▶ [Stored data]:
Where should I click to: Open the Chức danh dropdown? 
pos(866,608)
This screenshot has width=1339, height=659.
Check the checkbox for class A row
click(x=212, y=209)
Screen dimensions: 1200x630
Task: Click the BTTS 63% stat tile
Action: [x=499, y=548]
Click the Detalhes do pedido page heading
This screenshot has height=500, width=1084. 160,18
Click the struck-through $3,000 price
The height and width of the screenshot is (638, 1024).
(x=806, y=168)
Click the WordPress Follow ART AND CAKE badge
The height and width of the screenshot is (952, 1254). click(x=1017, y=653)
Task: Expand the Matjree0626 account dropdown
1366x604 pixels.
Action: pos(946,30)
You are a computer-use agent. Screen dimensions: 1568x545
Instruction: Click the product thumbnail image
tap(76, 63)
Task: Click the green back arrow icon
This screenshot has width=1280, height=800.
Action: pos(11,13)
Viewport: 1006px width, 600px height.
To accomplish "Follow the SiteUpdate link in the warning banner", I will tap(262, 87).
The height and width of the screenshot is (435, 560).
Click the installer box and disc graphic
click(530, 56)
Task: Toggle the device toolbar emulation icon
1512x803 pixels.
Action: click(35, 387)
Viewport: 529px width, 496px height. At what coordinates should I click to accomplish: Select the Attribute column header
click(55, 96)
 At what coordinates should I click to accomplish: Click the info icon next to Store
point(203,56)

▶ [Prompt]: Would you retype exactly the lines above, from the line with "Task: Expand the Matjree0626 account dropdown" to the line with "Task: Click the green back arrow icon", with both end lines kept and nothing more?

▶ [Expected answer]:
Task: Expand the Matjree0626 account dropdown
1366x604 pixels.
Action: pos(946,30)
You are a computer-use agent. Screen dimensions: 1568x545
Instruction: Click the product thumbnail image
tap(76, 63)
Task: Click the green back arrow icon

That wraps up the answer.